Both Infrastructures have key factors which play vital roles to consider before Fiber installations can be implemented. Some of the first steps are geological surveys of the area and what types of infrastructures are already in place (Example – Poles which housed older cabling technologies) Fiber installations can become very costly when planning is not done correctly. Companies try to avoid this so they can bring more reliable and affordable Fiber to new areas. Let’s have a closer look at the key factors between Buried vs Aerial Fiber Installations

Buried / Underground Fiber Installations Key Factors

As the Fiber cabling is buried, the earth becomes a natural defensive layer to any above surface hazards like fires, snow, ice, wind and animals. Normally more expensive to implement, but 10 times more reliable compared to Aerial Installations. Some of the common methods used for underground Fiber installations are Direct Buried, Micro Trenching and Cable Jetting.  The cabling is also out of sight and has no visual impact on the environment. There is however a downside to this – Any future projects involving below surface work need to be aware of the route and depth used when the Fiber infrastructure was installed. Damages could be very costly if careful planning is not made before hand.

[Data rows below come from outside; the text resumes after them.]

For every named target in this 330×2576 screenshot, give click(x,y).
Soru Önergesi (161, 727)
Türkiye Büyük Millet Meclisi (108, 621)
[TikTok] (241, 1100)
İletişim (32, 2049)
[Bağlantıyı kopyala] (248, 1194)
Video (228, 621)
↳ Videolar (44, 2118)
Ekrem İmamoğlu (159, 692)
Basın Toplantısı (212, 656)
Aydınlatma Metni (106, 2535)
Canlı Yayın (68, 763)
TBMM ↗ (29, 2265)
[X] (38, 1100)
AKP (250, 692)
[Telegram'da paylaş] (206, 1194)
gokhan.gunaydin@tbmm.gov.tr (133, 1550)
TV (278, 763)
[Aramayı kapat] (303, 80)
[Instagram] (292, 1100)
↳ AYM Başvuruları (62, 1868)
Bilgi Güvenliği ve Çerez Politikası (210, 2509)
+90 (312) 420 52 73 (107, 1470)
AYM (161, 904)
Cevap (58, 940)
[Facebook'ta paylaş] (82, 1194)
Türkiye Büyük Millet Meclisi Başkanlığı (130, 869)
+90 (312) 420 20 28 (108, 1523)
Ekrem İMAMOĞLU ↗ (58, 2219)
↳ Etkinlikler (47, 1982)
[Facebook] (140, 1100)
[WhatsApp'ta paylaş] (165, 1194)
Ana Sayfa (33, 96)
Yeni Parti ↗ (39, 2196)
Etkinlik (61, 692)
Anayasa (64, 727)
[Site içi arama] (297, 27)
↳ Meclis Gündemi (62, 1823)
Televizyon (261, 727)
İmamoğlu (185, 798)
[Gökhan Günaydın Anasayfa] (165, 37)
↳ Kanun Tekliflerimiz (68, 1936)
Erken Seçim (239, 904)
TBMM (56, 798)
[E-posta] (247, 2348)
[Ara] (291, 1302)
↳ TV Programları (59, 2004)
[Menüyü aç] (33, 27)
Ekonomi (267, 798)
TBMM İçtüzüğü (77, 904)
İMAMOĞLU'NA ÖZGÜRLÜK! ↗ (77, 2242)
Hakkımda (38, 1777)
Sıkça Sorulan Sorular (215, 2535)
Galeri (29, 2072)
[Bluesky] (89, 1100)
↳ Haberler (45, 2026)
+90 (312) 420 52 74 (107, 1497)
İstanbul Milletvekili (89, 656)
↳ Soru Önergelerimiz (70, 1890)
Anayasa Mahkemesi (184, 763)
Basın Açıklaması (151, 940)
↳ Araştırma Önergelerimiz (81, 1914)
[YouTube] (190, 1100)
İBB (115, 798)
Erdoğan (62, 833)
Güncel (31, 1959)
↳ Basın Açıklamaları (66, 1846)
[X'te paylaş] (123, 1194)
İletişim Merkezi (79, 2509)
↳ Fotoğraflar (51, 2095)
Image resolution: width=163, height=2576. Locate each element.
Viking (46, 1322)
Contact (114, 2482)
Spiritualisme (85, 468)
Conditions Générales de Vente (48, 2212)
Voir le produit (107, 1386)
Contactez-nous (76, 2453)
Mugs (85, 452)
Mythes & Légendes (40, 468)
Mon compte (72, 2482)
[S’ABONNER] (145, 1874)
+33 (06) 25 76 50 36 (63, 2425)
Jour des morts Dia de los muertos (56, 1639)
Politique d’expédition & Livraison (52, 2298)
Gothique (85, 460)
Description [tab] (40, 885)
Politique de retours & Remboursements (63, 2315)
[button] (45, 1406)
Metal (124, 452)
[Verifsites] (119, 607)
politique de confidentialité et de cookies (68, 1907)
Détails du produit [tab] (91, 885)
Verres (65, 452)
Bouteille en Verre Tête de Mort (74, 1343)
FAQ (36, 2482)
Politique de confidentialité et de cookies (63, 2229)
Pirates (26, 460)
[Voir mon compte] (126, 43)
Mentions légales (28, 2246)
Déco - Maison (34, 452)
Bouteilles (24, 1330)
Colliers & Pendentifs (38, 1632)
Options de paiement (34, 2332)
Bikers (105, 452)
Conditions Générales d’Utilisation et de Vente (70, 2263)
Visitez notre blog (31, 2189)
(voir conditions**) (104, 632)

Aerial Fiber Installations Key Factors

Aerial fiber installations are mostly used in rocky and uneven terrains, where the cost of digging would be too expensive. An aerial route is laid out where the Fiber cables are installed onto poles. Most urban and rural areas already have some sort of pole infrastructure in place (which, if available for use) cuts costs and installation times. Where no pole system is available, new poles are constructed. Support strand cables are connected between poles to which the Fiber cable is lashed later during installation. Aerial installations are vulnerable to weather and animals like wind, fire, ice, snow and birds. They however, are easier to repair as it’s visually visible to see where the cable has been damaged.

Some Fiber installations make use of both methods to cater to customers situated in rural areas.